(Data excerpts)

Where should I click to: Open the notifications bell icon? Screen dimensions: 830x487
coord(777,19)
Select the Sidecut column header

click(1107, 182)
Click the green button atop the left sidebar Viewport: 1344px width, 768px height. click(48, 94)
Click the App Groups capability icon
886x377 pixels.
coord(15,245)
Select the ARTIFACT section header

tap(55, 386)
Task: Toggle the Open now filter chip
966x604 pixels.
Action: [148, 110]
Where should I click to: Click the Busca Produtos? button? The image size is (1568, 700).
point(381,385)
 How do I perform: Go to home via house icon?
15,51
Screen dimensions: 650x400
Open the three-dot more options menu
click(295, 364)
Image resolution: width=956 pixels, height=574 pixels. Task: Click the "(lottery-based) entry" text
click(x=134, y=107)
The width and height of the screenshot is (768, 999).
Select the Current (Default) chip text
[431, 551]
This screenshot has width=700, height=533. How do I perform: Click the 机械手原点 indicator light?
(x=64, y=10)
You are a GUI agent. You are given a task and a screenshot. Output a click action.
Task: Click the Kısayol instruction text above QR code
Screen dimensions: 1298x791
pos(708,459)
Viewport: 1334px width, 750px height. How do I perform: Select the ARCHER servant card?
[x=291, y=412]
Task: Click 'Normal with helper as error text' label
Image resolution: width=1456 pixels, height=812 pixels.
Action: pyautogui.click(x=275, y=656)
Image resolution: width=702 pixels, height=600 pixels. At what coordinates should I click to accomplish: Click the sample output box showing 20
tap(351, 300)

Exercise goal: Copy out all of the records verbatim.

Output of the task:
Where should I click to: Open the notifications bell icon? Screen dimensions: 830x487
coord(777,19)
Select the Sidecut column header

click(1107, 182)
Click the green button atop the left sidebar Viewport: 1344px width, 768px height. click(48, 94)
Click the App Groups capability icon
886x377 pixels.
coord(15,245)
Select the ARTIFACT section header

tap(55, 386)
Task: Toggle the Open now filter chip
966x604 pixels.
Action: [148, 110]
Where should I click to: Click the Busca Produtos? button? The image size is (1568, 700).
point(381,385)
 How do I perform: Go to home via house icon?
15,51
Screen dimensions: 650x400
Open the three-dot more options menu
click(295, 364)
Image resolution: width=956 pixels, height=574 pixels. Task: Click the "(lottery-based) entry" text
click(x=134, y=107)
The width and height of the screenshot is (768, 999).
Select the Current (Default) chip text
[431, 551]
This screenshot has width=700, height=533. How do I perform: Click the 机械手原点 indicator light?
(x=64, y=10)
You are a GUI agent. You are given a task and a screenshot. Output a click action.
Task: Click the Kısayol instruction text above QR code
Screen dimensions: 1298x791
pos(708,459)
Viewport: 1334px width, 750px height. How do I perform: Select the ARCHER servant card?
[x=291, y=412]
Task: Click 'Normal with helper as error text' label
Image resolution: width=1456 pixels, height=812 pixels.
Action: pyautogui.click(x=275, y=656)
Image resolution: width=702 pixels, height=600 pixels. At what coordinates should I click to accomplish: Click the sample output box showing 20
tap(351, 300)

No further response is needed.